Recall the ADTs defined in the previous lab and lecture (together with their operators):

• Binary Tree
• List
• Nat

And the following definition of reverse:

$ reverse : List \rightarrow List$ $ reverse(Empty) = Empty$ $ reverse(Cons(x, xs)) = append(reverse(xs), Cons(x, Empty))$

1. Prove the following properties are true, using structural induction:

• $ \forall t \in \texttt{Tree}. size(t) = size(mirror(t))$
• $ \forall t \in \texttt{Tree}. size(t) = length(flatten(t))$
• $ \forall t \in \texttt{Tree}. flatten(mirror(t)) = reverse(flatten(t))$
• $ \forall a, b, c \in \texttt{Nat}. add(a, add(b, c)) = add(add(a, b), c)$
• $ \forall l \in \texttt{List}. append(l, Empty) = l$
• $ \forall l1, l2, l3 \in \texttt{List}. append(l1, append(l2, l3)) = append(append(l1, l2), l3))$
• $ \forall l1, l2 \in \texttt{List}. length(append(l1, l2)) = length(append(l2, l1))$
• $ \forall l1, l2 \in \texttt{List}. reverse(append(l1, l2)) = append(reverse(l2), reverse(l1))$ .

• • •

◆ **PROBLEM DETAILS**: Reproduce word for word the stretch of the structural induction exercise from "1. Prove the" through "append(reverse(l2), reverse(l1))$ .".

◆ **EXTRACTED DATA**:
• • •

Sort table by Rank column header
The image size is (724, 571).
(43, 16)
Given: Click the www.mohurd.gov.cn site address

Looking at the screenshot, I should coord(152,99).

• • •

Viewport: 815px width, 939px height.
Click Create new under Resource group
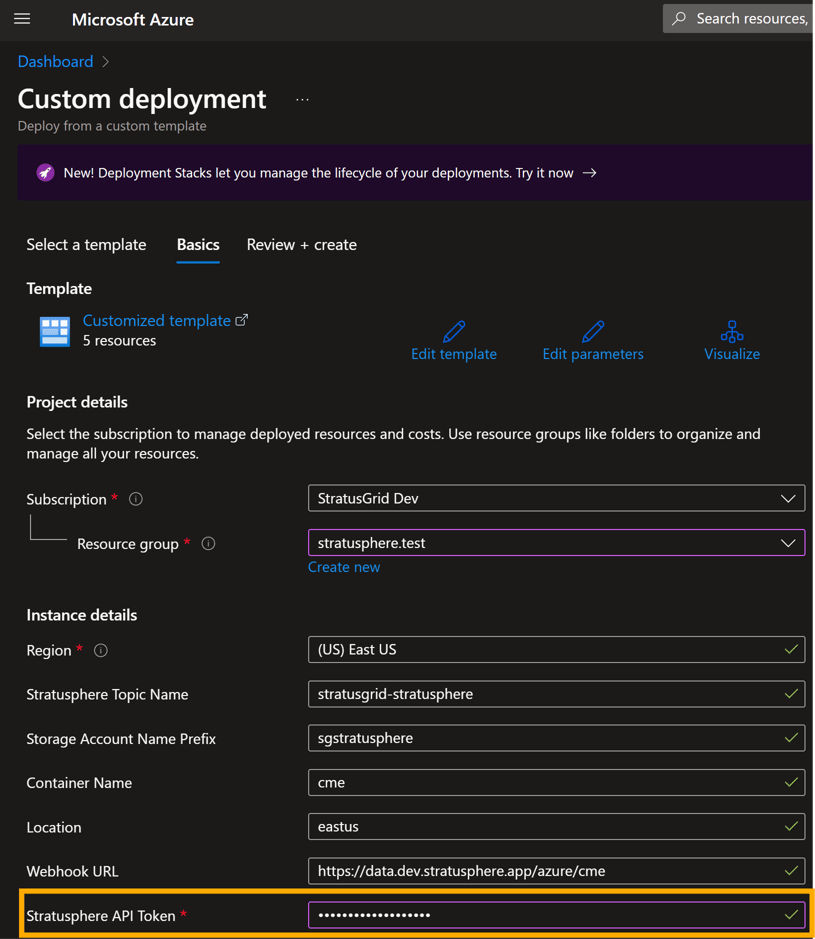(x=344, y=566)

• • •

◆ **OUTPUT FOR THIS EXERCISE**:
1. Prove the following properties are true, using structural induction:

• $ \forall t \in \texttt{Tree}. size(t) = size(mirror(t))$
• $ \forall t \in \texttt{Tree}. size(t) = length(flatten(t))$
• $ \forall t \in \texttt{Tree}. flatten(mirror(t)) = reverse(flatten(t))$
• $ \forall a, b, c \in \texttt{Nat}. add(a, add(b, c)) = add(add(a, b), c)$
• $ \forall l \in \texttt{List}. append(l, Empty) = l$
• $ \forall l1, l2, l3 \in \texttt{List}. append(l1, append(l2, l3)) = append(append(l1, l2), l3))$
• $ \forall l1, l2 \in \texttt{List}. length(append(l1, l2)) = length(append(l2, l1))$
• $ \forall l1, l2 \in \texttt{List}. reverse(append(l1, l2)) = append(reverse(l2), reverse(l1))$ .